Chose a location where your money will go further than back home (such as Argentina, Thailand or Eastern Europe). To get there, use credit card miles or buy your tickets either far in advance or at the last minute, comparison shopping with Orbitz.com or Kayak.com and the airlines’ own websites and then bidding on Priceline.com for 50% off, moving up in increments of $50 at a time. Consider using major airlines to get to travel hubs in foreign countries and then buying a local airline ticket to make the final leg(s) of the trip from there.

When you arrive, stay in a hostel or cheap hotel and query fellow travelers and hostel/hotel owners for the lay of the land. Tour around local neighborhoods with hop on/hop off bus tours or public transit, or rent a bike. Go look for an apartment (fully furnished and full of amenities) and set up your base for a few months.

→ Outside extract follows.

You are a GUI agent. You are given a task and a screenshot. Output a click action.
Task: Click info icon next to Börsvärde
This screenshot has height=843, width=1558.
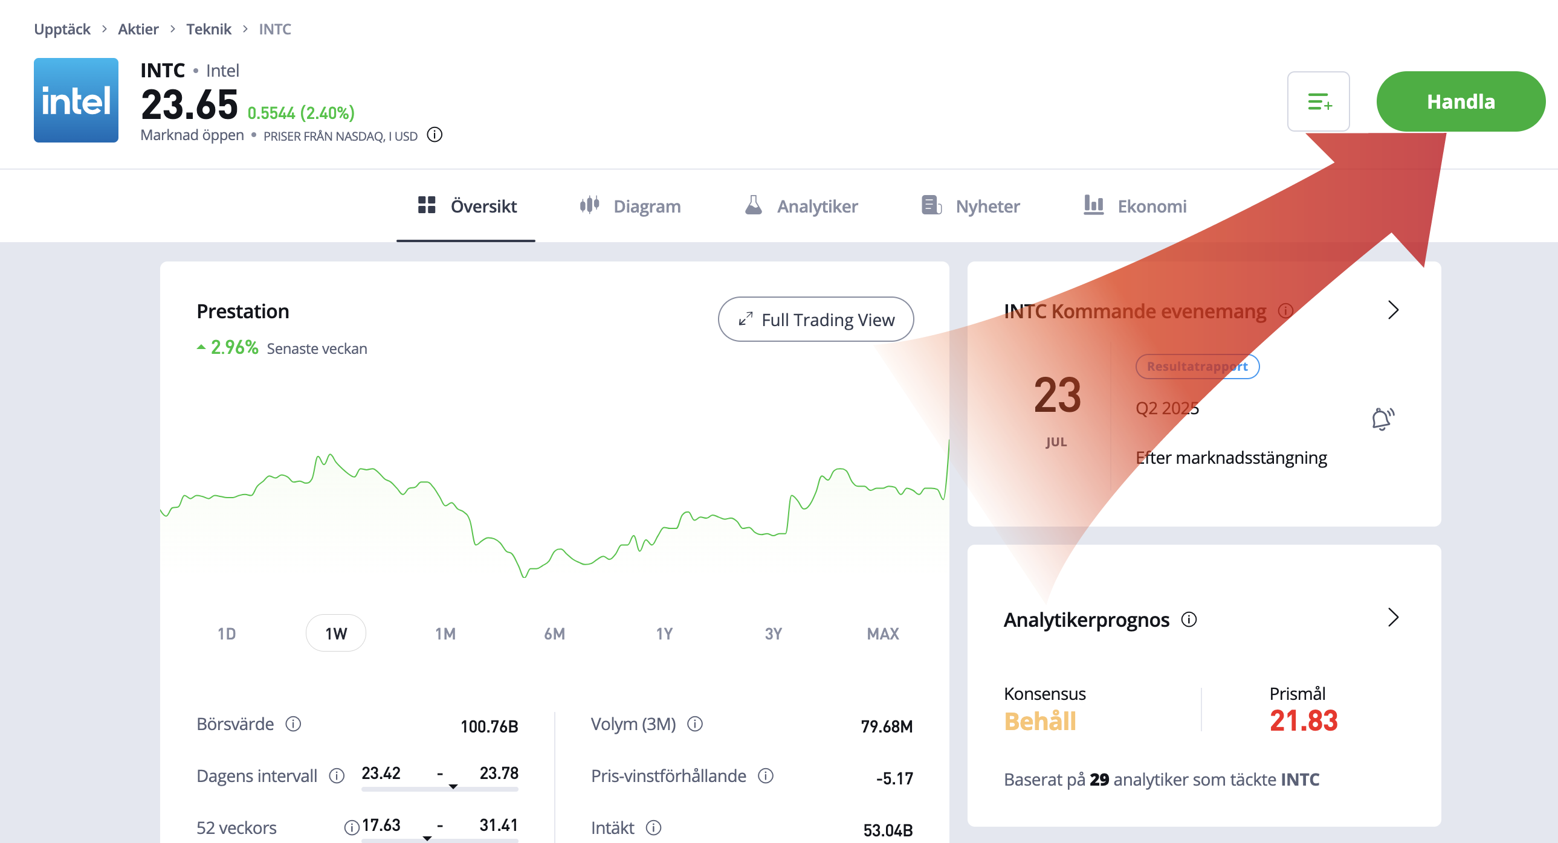[x=293, y=723]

If you’re relocating to a country where you can use dollar-arbitrage to your advantage, you can likely live much better than you do back home, enjoying a nice apartment, eating out at fancy restaurants and enjoying entertainment and nightlife you couldn’t dream of back home.

You should also look into local, private language instruction (several hours per week), as well as other local activities such as cultural dance, music, athleticism and exercise, that will allow you to learn from experts, mix with locals, learn the language and do it all for less money than you’d spend back home for equivalent experiences.

Practice taking less with you: take one week of clothes, no toiletries and allocate $100-300 to buy the rest of what you need when you get there. When you come home, leave the excess behind. You should be able to travel internationally with a carry-on and a backpack.

Final Remarks About Living Life Well

If you can’t define it or act upon it, forget about it.

Have at least one 2-to-3 hour dinner and/or drinks per week with those who make you smile and feel good.

Eat a high-protein breakfast within 30 minutes of waking and go for a 10-to-20 minute walk outside afterward, ideally bouncing a handball or tennis ball.

A good question to revisit whenever overwhelmed: Are you having a breakdown, or a breakthrough?

Rehearse poverty regularly. (You’ll fear it less when you know what it’s like and that you can handle it.)